Developer system 100 includes a first electrode 110 and a second
electrode 112 disposed in housing 102, the first and second
electrodes to create an electrical charge to cause transfer of
printing fluid to a developer roller surface 108. In this example,
each of the first 110 and second 112 electrodes is attached to the
first end cap 202, extends through the housing 102, and is likewise
attached to the second end cap that is opposite to the first end
cap 202 relative to the length 204 of developer roller surface 108.
The second end cap is not visible in FIG. 2A, 2B, or 3.
[0027] A first set of stop pins, including first stop pin 118a and
second stop pin 118b, is situated within the first endcap 202 and
first bearing 114a rests on the first set of stop pins. The second
set of stop pins, e.g., a third stop pin and a fourth stop pin, is
situated within the second endcap (not visible in FIG. 2A, 2B, or
3) and second bearing 114b rests on the second set of stop
pins.
[0028] In an example, the positioning and/or size of the first set
of stop pins 118a 188b and of the second set of stop pins
collectively establishes a first target distance (see 120 FIG. 1)
between the developer roller surface 108 and the first electrode
110, and a second target distance (see 122 FIG. 2) between the
developer roller surface 108 and the second electrode 112. In a
particular example, the first target distance the second target
distances are a same target distance, such the gap between the
developer roller surface and each of the first and second
electrodes is an equivalent gap.
[0029] In the example of FIGS. 2A, 2B, and 3 developer system 100
additionally includes a second end cap that is not visible in these
figures. In examples, the second end cap may include a second set
of stop pins (e.g. a third stop pin and a fourth stop pin) to
support second bearing 114b. The first and second sets of stop pins
each establish a first target distance that is between the first
electrode 110 and a developer roller surface 108 and a second
target distance that is between the second electrode 112 and the
developer roller surface 108.
[0030] In certain examples, a print agent capture tray 312 for
catching unused print agent is formed near the bottom of the
housing 102. Print agent may travel from a print agent reservoir,
which may be located outside the developer system 100, between the
first and second electrodes 110 112 towards the developer roller
106. The developer roller 106 is to rotate in a first direction 306
shown in FIG. 3. An electric field to be formed between the first
110 and second 112 electrodes and the developer roller 106 is to
cause print agent to be attracted to the developer roller surface
108, to thereby form a film or coating of print agent on the
developer roller surface 108.
[0031] In certain examples, developer system 100 may include, in
addition to the developer roller 106, a squeegee roller 302.
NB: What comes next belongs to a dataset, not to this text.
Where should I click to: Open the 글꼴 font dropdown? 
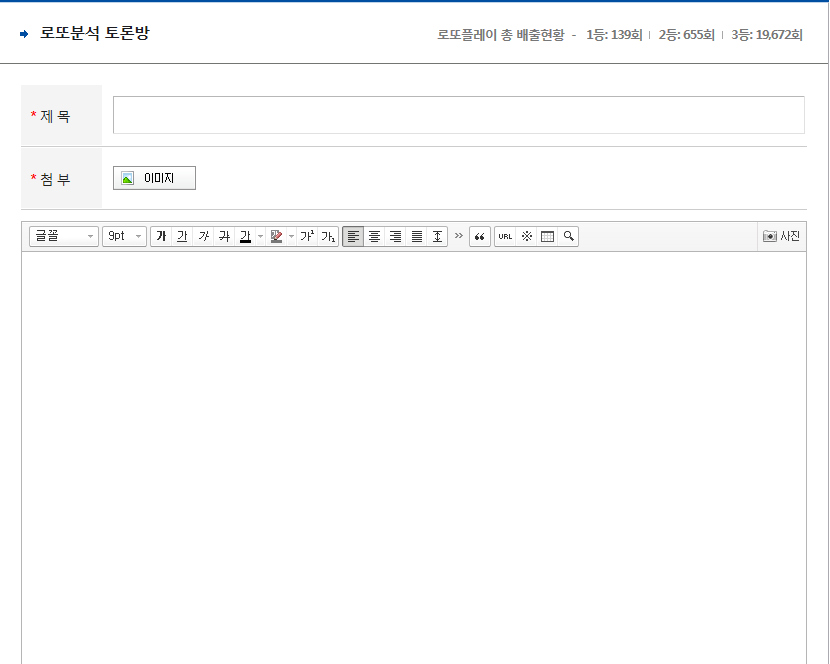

Squeegee roller 302 is to rotate in a second direction 308 opposite
to the first direction of rotation of the developer roller 106, and
is to be urged towards the developer roller 106 to compact and
remove excess liquid from the print agent that coats developer
roller surface 108. An electric charge may be applied, e.g., at the
squeegee roller, to create an electric field between developer
roller 106 and squeegee roller 302. The electric field is to
further cause the print agent to be attracted to the developer
roller surface 108, and to compact the print agent film formed
thereon. The mechanical and electric forces applied from the
squeegee roller 302 to the developer roller surface 108 are to
cause the film of print agent on the developer roller surface to be
of substantially uniform thickness.
[0032] Print agent that is not transferred from the developer
roller 106 to the PIP 314 is referred to as unused print agent. In
certain examples a cleaner roller 304 is disposed within the
developer system 100 adjacent to the developer roller 106, and is
to rotate in the second direction 308 opposite to the first
direction rotation of the developer roller 106. Cleaner roller 304
is electrically charged and attracts electrically-charged print
agent, cleaning unused print agent from the developer roller
106.
[0033] In certain examples, developer system 100 may also include a
sponge roller 310, which includes an absorbent material, such as an
open cell polyurethane foam sponge, mounted around a core. The
sponge roller 310 is to rotate in the same direction as cleaner
roller 304. In examples, sponge roller 310 is mounted adjacent to
cleaner roller 304, such that, as the sponge roller 310 rotates,
the absorbent material absorbs the unused print agent from the
surface of the cleaner roller. In an example, unused print agent,
including print agent caused to be removed from the developer
roller by the collective operation of squeegee roller 302, cleaner
roller 304, and/or sponge roller 310, may be drained from the print
agent capture tray 312 and returned to the print agent
reservoir.
[0034] FIG. 4 depicts examples of physical and logical components
for implementing various examples. In FIG. 4 various components are
identified as engines 402, 404, and 406. In describing engines
402-406 focus is on each engine's designated function. However, the
term engine, as used herein, refers generally to hardware and/or
programming to perform a designated function. As is illustrated
with respect to FIG. 6, the hardware of each engine, for example,
may include one or both of a processor and a memory, while the
programming may be code stored on that memory and executable by the
processor to perform the designated function.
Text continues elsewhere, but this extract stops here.